Pixel coordinate grounding data:
=== Section Start ===

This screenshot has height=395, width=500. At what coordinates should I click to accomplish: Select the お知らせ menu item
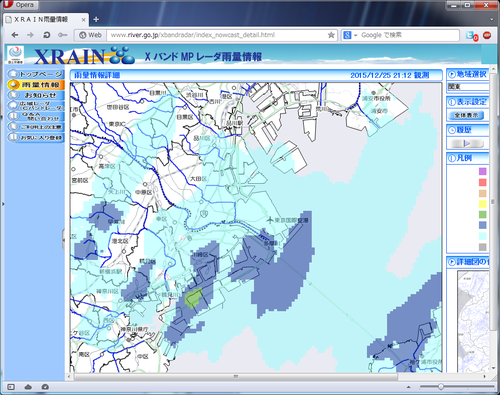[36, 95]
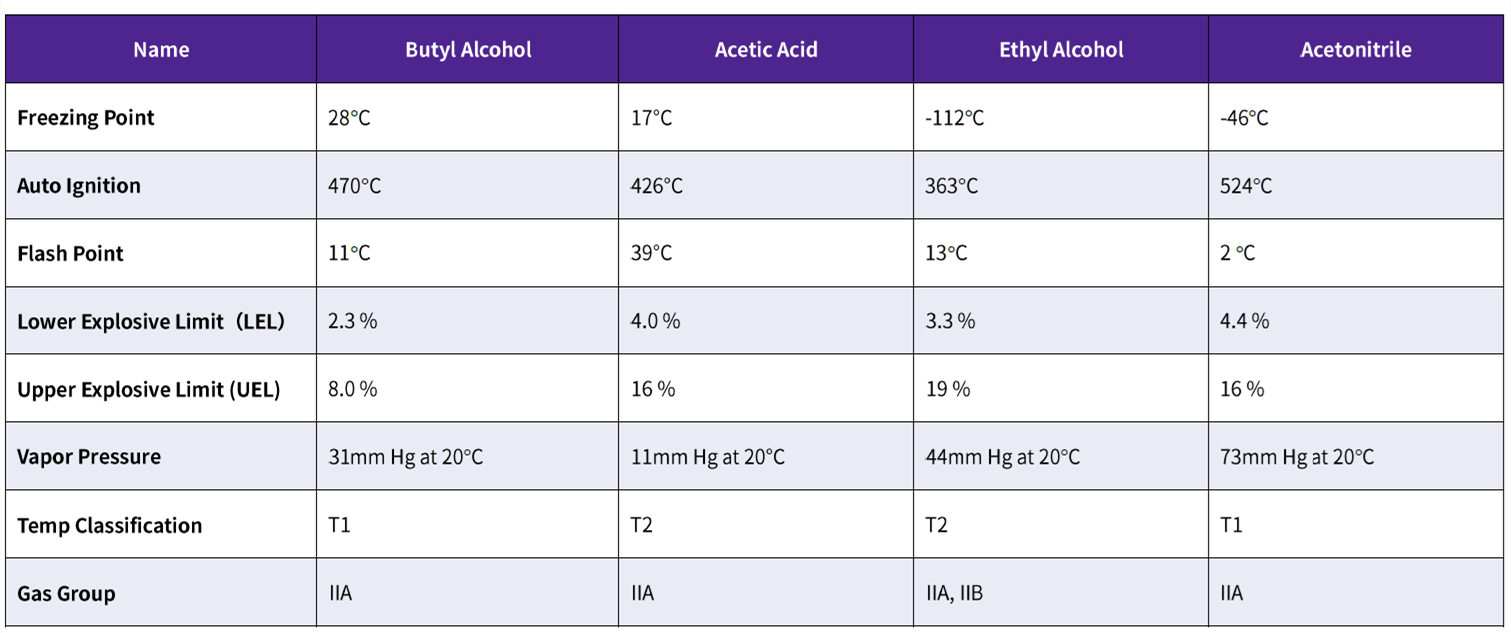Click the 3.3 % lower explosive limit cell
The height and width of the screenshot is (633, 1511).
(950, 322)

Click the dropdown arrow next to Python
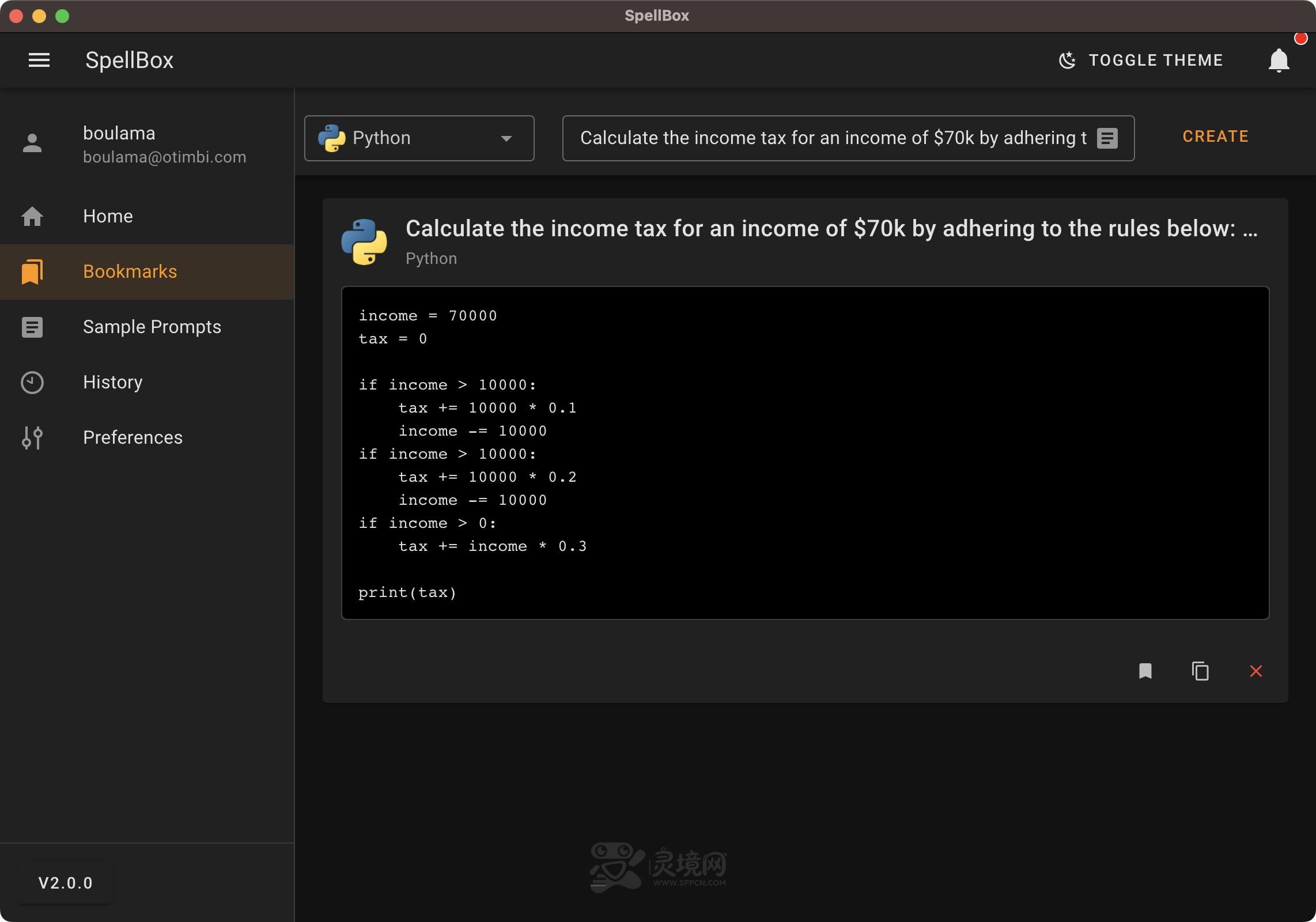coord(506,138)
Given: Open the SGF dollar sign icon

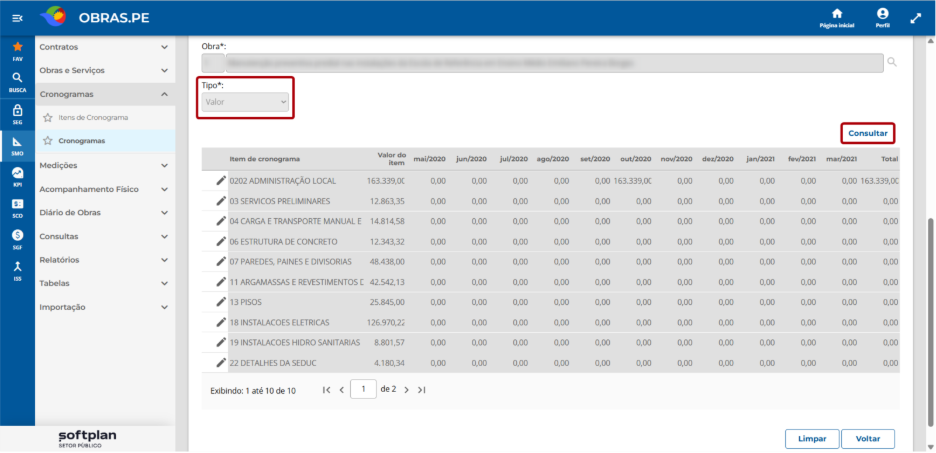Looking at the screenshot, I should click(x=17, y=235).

=== Section End ===

▸ About this task
Reproduce each entry exactly as given; no pictures, please.

▸ Task solution
This screenshot has height=395, width=500. At what coordinates should I click to accomplish: Select the お知らせ menu item
[36, 95]
Click the 3.3 % lower explosive limit cell
The height and width of the screenshot is (633, 1511).
(950, 322)

Click the dropdown arrow next to Python
coord(506,138)
Given: Open the SGF dollar sign icon

Looking at the screenshot, I should click(x=17, y=235).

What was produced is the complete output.